According to the United States Census Bureau, the city has a total area of 0.58 sqmi, all land.

==Demographics==

Historical population
| Census | Pop. | Note | %± |
| 1950 | 151 |  | — |
| 1960 | 181 |  | 19.9% |
| 1970 | 208 |  | 14.9% |
| 1980 | 226 |  | 8.7% |
| 1990 | 221 |  | −2.2% |
| 2000 | 229 |  | 3.6% |
| 2010 | 243 |  | 6.1% |
| 2020 | 279 |  | 14.8% |
U.S. Decennial Census

===2010 census===
As of the census of 2010, there were 243 people, 112 households, and 61 families living in the city. The population density was 419.0 PD/sqmi. There were 119 housing units at an average density of 205.2 /sqmi.
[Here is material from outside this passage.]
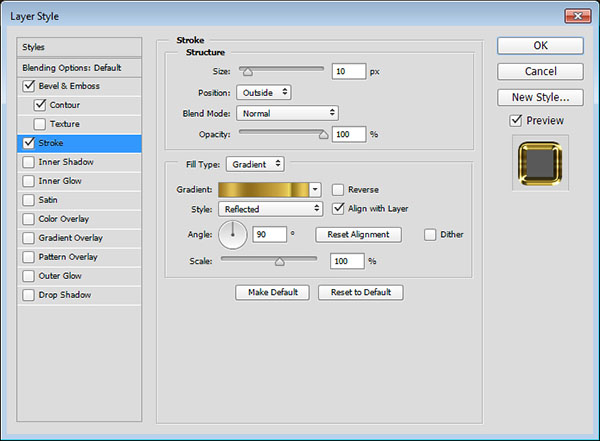This screenshot has width=600, height=441.
Task: Close the Layer Style dialog
Action: click(576, 14)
The racial makeup of the city was 100.0% White.

There were 112 households, of which 24.1% had children under the age of 18 living with them, 49.1% were married couples living together, 4.5% had a female householder with no husband present, 0.9% had a male householder with no wife present, and 45.5% were non-families. 33.0% of all households were made up of individuals, and 18.8% had someone living alone who was 65 years of age or older. The average household size was 2.17 and the average family size was 2.89.
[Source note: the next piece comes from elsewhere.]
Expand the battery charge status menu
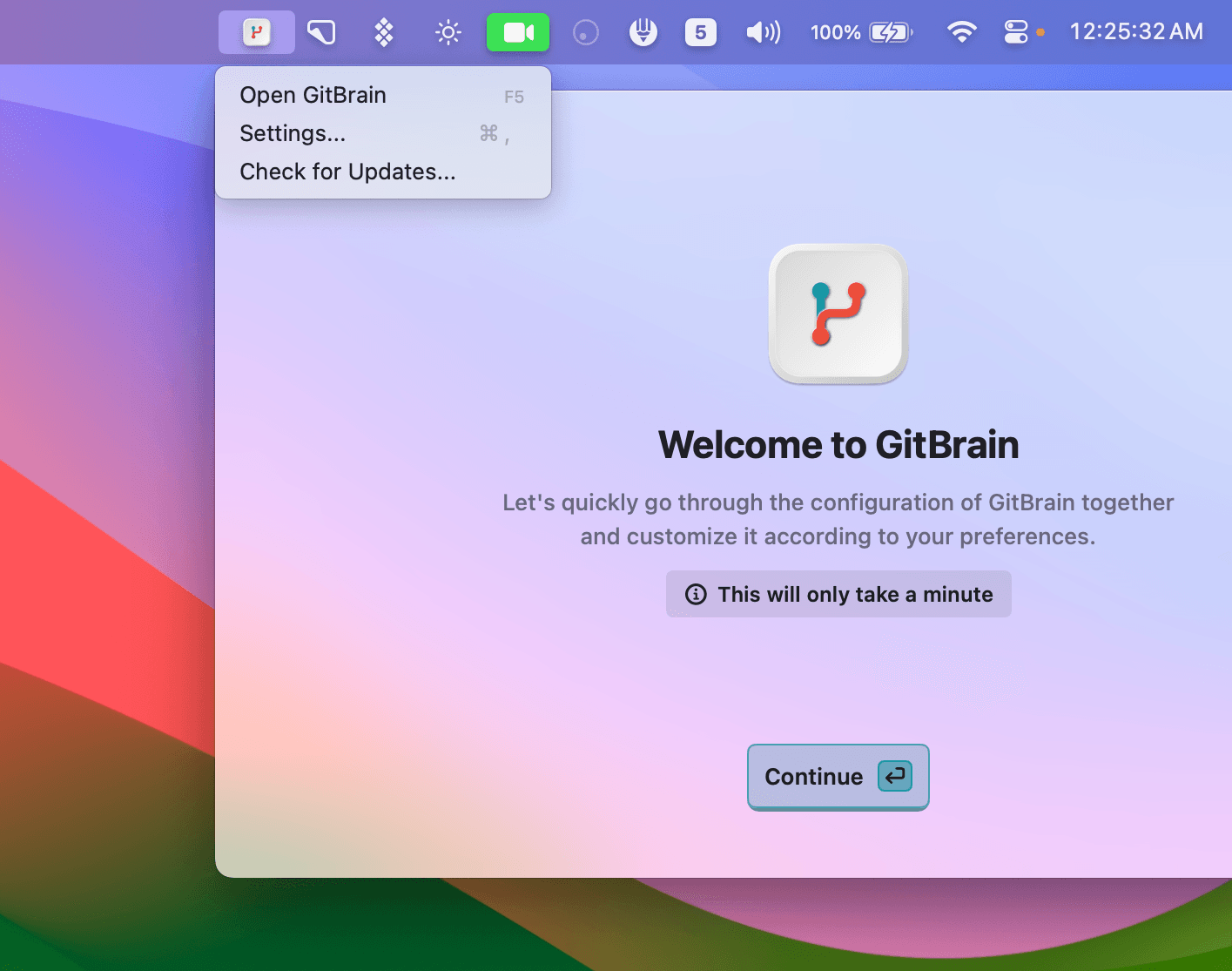This screenshot has width=1232, height=971. click(891, 31)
The median age in the city was 44.5 years. 17.7% of residents were under the age of 18; 11% were between the ages of 18 and 24; 22.7% were from 25 to 44; 20.2% were from 45 to 64; and 28.4% were 65 years of age or older. The gender makeup of the city was 49.4% male and 50.6% female.

===2000 census===
As of the census of 2000, there were 229 people, 108 households, and 60 families living in the city. The population density was 394.4 PD/sqmi. There were 111 housing units at an average density of 191.2 /sqmi. The racial makeup of the city was 100.00% White.

There were 108 households, out of which 20.4% had children under the age of 18 living with them, 50.0% were married couples living together, 1.9% had a female householder with no husband present, and 44.4% were non-families. 39.8% of all households were made up of individuals, and 25.9% had someone living alone who was 65 years of age or older. The average household size was 2.12 and the average family size was 2.83.

In the city, the population was spread out, with 22.3% under the age of 18, 3.1% from 18 to 24, 26.6% from 25 to 44, 18.3% from 45 to 64, and 29.7% who were 65 years of age or older. The median age was 43 years. For every 100 females, there were 99.1 males. For every 100 females age 18 and over, there were 85.4 males.

The median income for a household in the city was $29,688, and the median income for a family was $36,607. Males had a median income of $26,250 versus $16,667 for females. The per capita income for the city was $16,440. About 3.0% of families and 3.5% of the population were below the poverty line, including none of those under the age of eighteen and 2.9% of those 65 or over.